> **INSTRUCTIONS FOR THE TASK**:
Please output the line containing "You are a GUI" and all lines that follow it in the data below, exactly, with no pictures.

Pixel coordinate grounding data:
┄┄┄┄┄┄┄┄┄┄┄┄┄┄┄┄┄┄┄┄

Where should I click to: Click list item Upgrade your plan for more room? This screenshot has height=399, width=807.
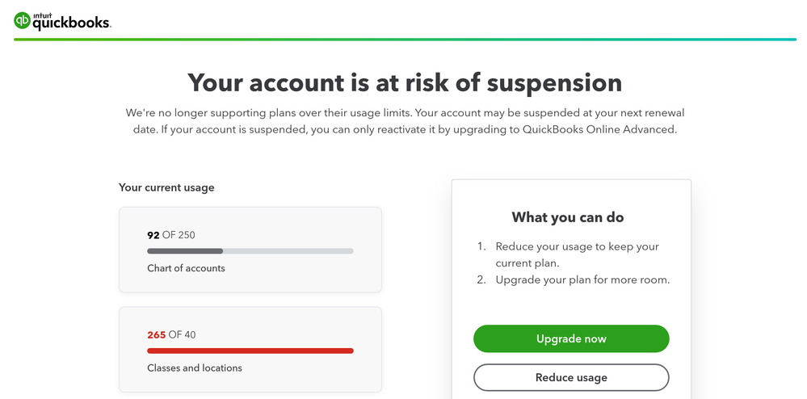pyautogui.click(x=582, y=280)
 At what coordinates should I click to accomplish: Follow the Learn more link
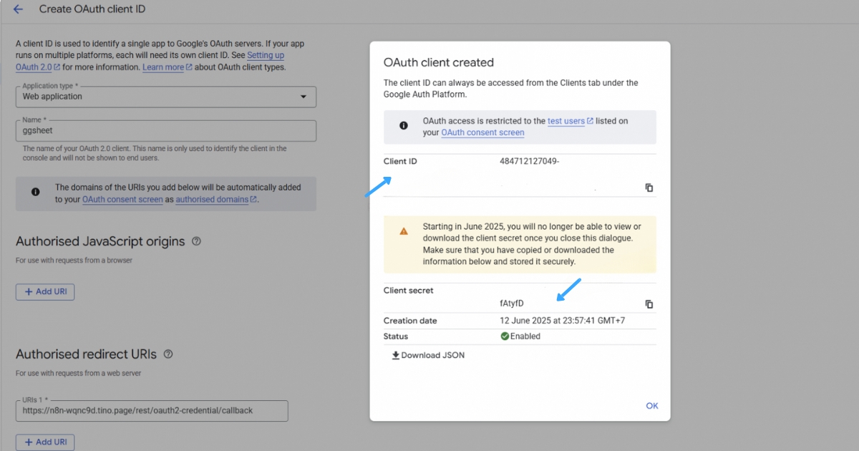pyautogui.click(x=163, y=67)
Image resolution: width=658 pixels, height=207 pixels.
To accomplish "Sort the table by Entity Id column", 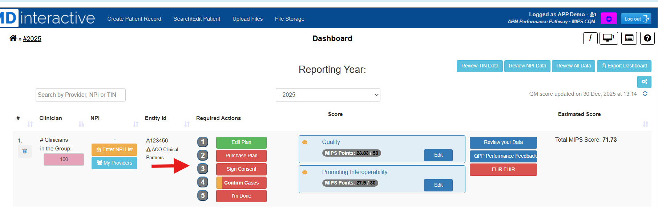I will tap(187, 124).
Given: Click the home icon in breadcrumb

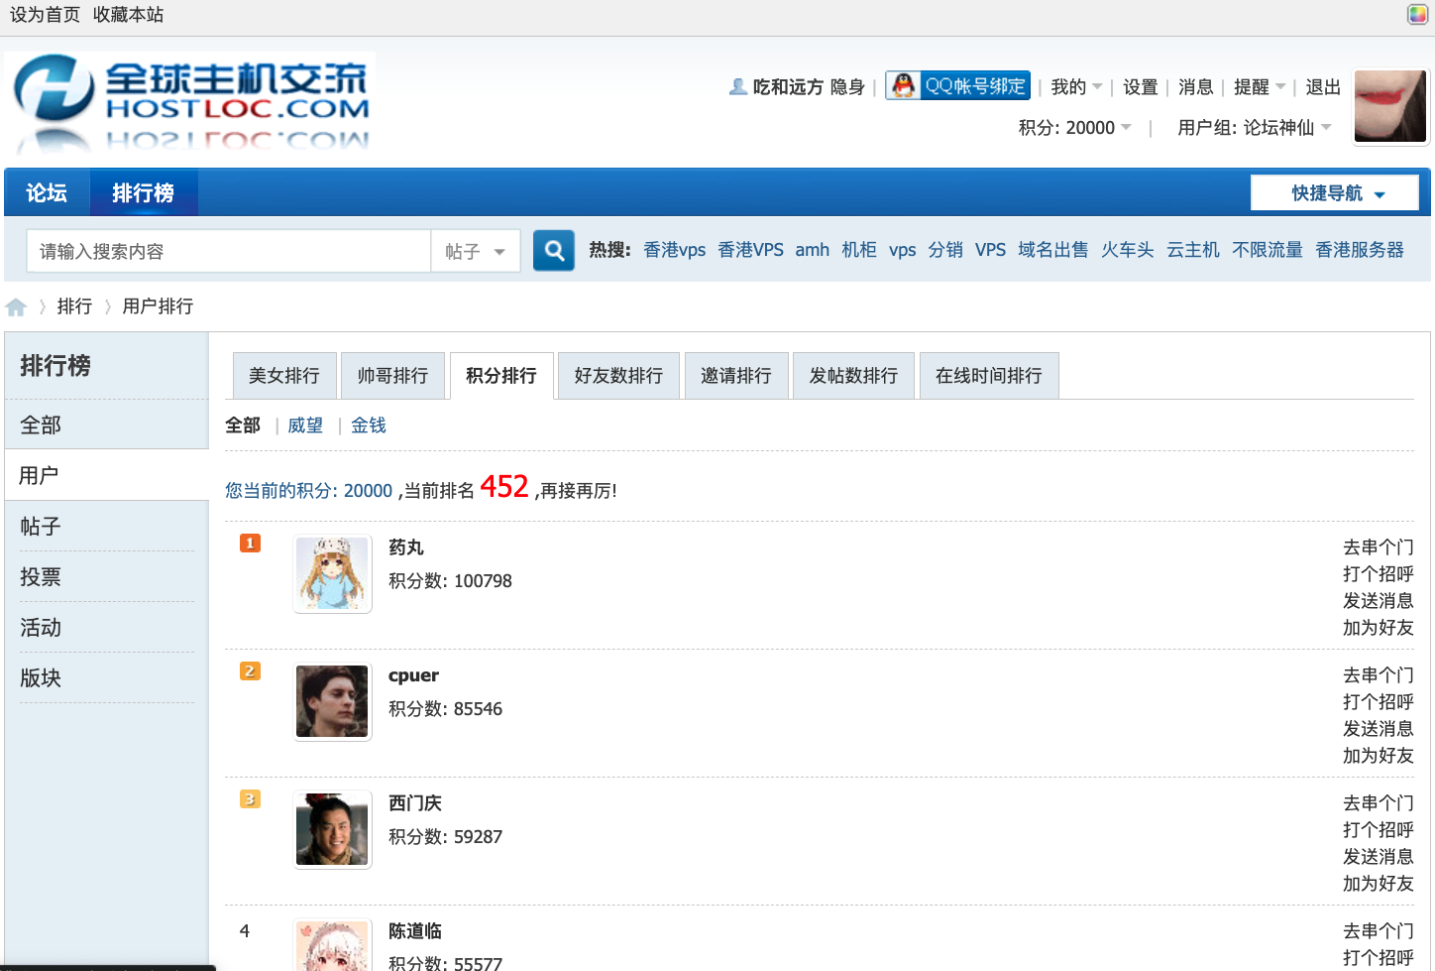Looking at the screenshot, I should point(16,306).
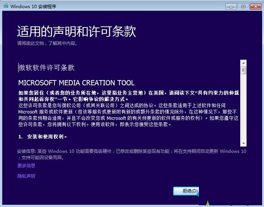The height and width of the screenshot is (207, 264).
Task: Open the 更多信息 link
Action: click(x=26, y=166)
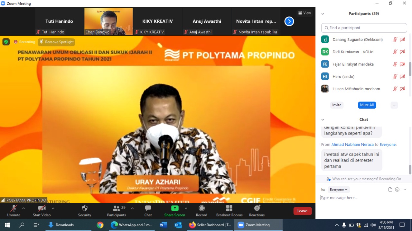The height and width of the screenshot is (231, 412).
Task: Open Breakout Rooms
Action: [x=229, y=211]
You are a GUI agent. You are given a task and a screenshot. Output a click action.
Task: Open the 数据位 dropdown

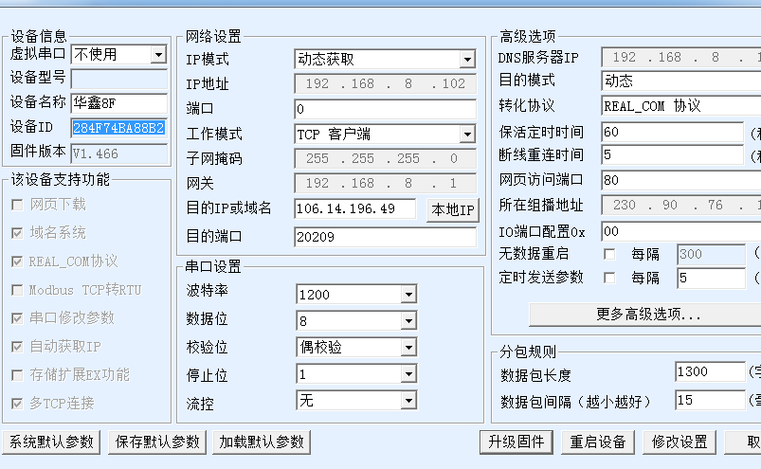408,321
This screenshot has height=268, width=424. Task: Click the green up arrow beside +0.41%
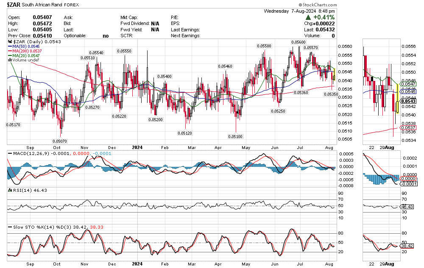(309, 17)
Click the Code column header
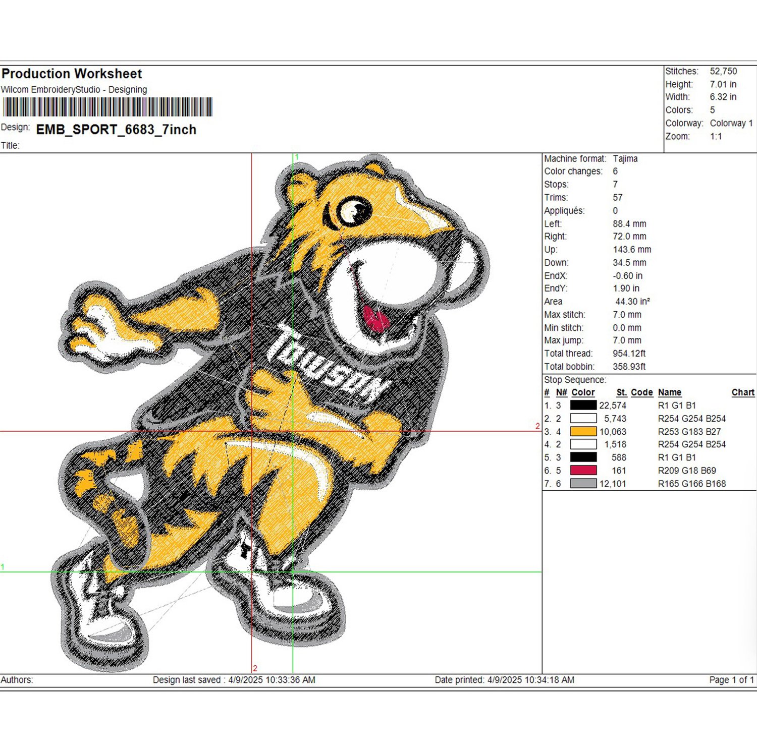Image resolution: width=757 pixels, height=754 pixels. pos(642,392)
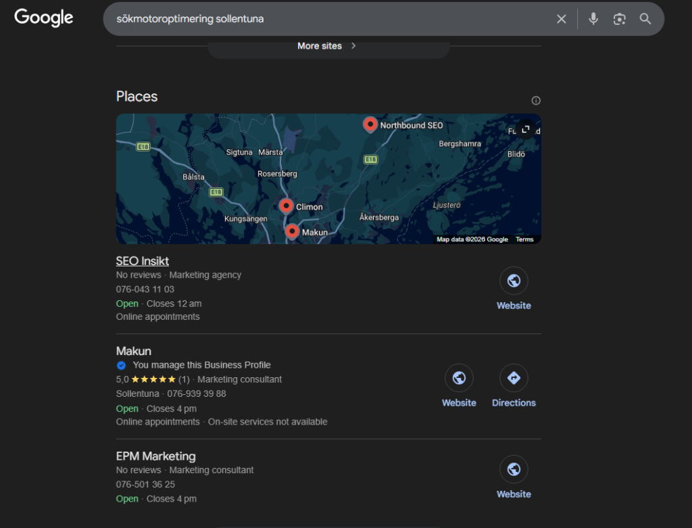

┄┄┄┄┄┄┄┄┄┄┄┄┄┄┄┄┄┄┄┄

> **EXERCISE ANSWER**:
You are a GUI agent. You are given a task and a screenshot. Output a click action.
Task: Open the 数据位 dropdown

408,321
This screenshot has height=268, width=424. Task: Click the green up arrow beside +0.41%
(309, 17)
Click the Code column header
Image resolution: width=757 pixels, height=754 pixels. pos(642,392)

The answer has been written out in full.